Nécessité, prudence, opportunisme, dans l’urgence rien n’a été dit des motivationsdes entreprises ayant eu recours au prêt garanti par l’Etat (PGE). Le PGE prévoit l’octroi par l’Etat d’une garantie de prêts consentis entre le 16 mars 2020 et le 31 décembre 2020 à des entreprises non financières immatriculées en France. Selon leur situation et leurs perspectives, les entreprises auront des stratégies de remboursement diverses. Explications.
Par Grégory Benteux, avocat associé, responsable de l’activité Financements structurés et titrisation, gregory.benteux@cms-fl.com / et Alexandre Chazot, avocat en droit bancaire et financier, alexandre.chazot@cms-fl.com
Quelles solutions de sortie du PGE pour les entreprises ?

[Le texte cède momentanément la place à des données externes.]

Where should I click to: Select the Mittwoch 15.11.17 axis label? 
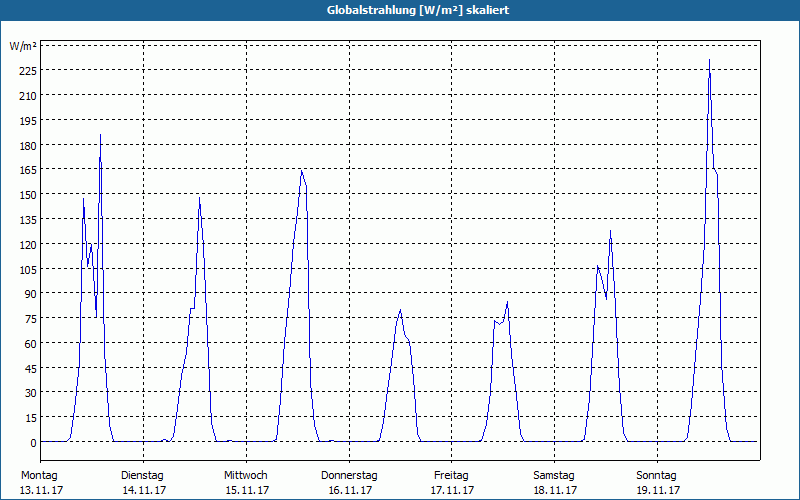(x=246, y=483)

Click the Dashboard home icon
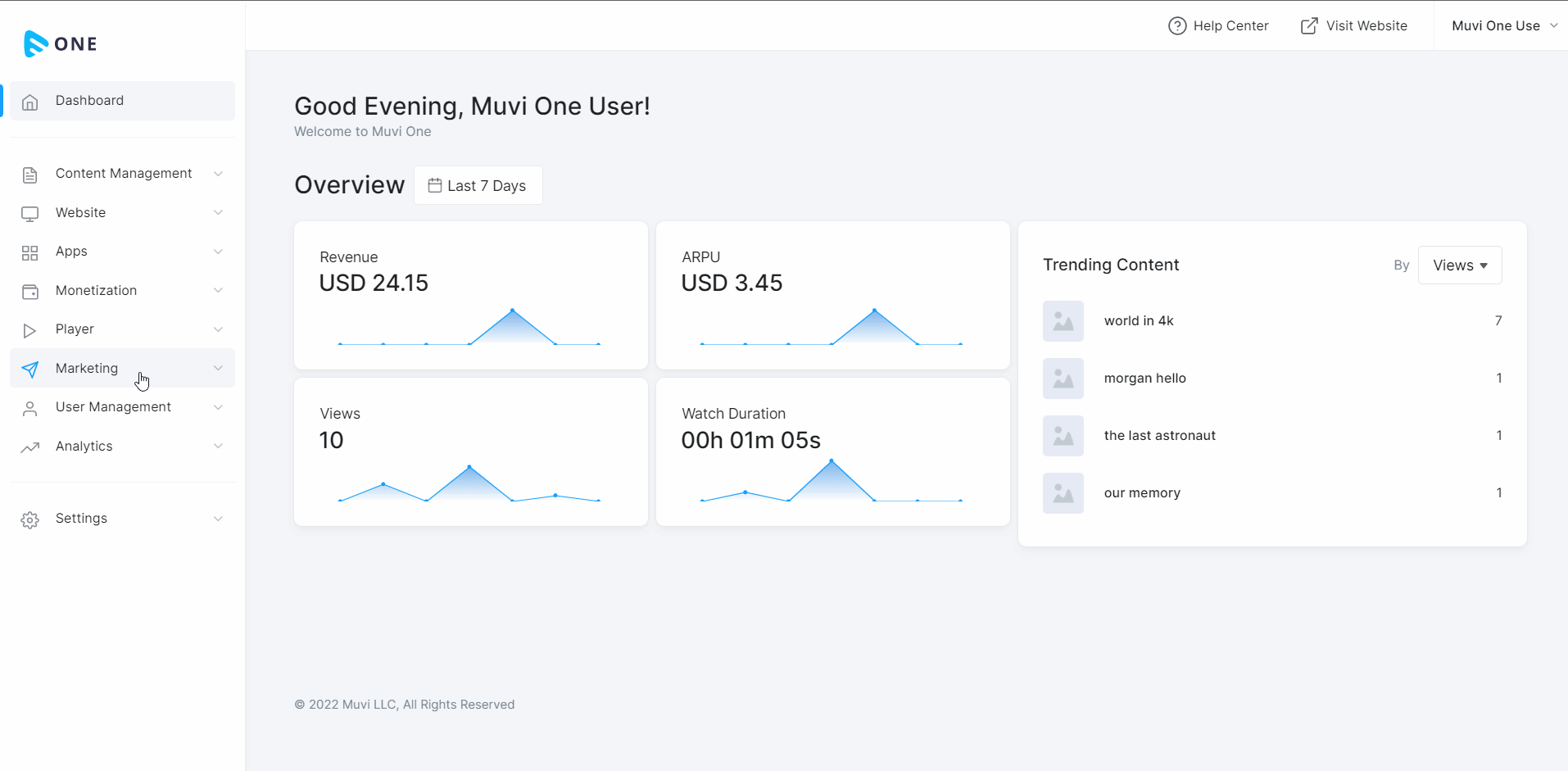click(x=30, y=102)
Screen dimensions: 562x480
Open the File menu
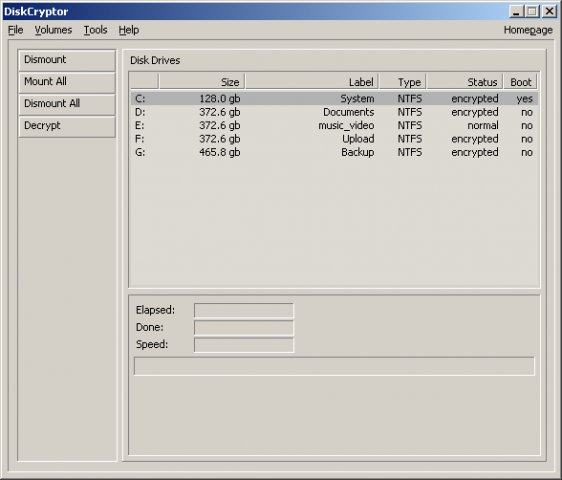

L’article 6 de la loi n°2020-289 du 23 mars 2020 de finances rectificative pour 2020 (LFR) et l’arrêt afférent imposent que tout PGE comporte un différé d’amortissement minimal de 12 mois et une clause permettant à l’emprunteur de choisir de l’amortir sur une durée additionnelle de 1 à 5 ans. La durée du prêt ne peut excéder une période de six ans à compter de la date du premier décaissement.Les entreprises bénéficiant d’un PGE doivent donc anticiper la fin de cette période de 12 mois de différé d’amortissement obligatoire et réfléchir à leur stratégie de sortie du PGE.
La première question est donc de savoir si l’entreprise souhaite rembourser son PGE à la fin des 12 premiers mois ou en étaler le remboursement. La décision n’est pas binaire. L’entreprise peut décider d’opérer un remboursement partiel à l’issue de la première année (en usant des prérogatives de remboursement anticipé volontaire que prévoit le contrat relatif au PGE) et amortir le solde du PGE. Par principe, l’exercice de cette option d’étalement ne permet pas aux prêteurs de facturer des frais mais il reste possible de le faire pour les frais de mise en place effective de cette option (notamment des frais liés à la rédaction et la signature d’avenants).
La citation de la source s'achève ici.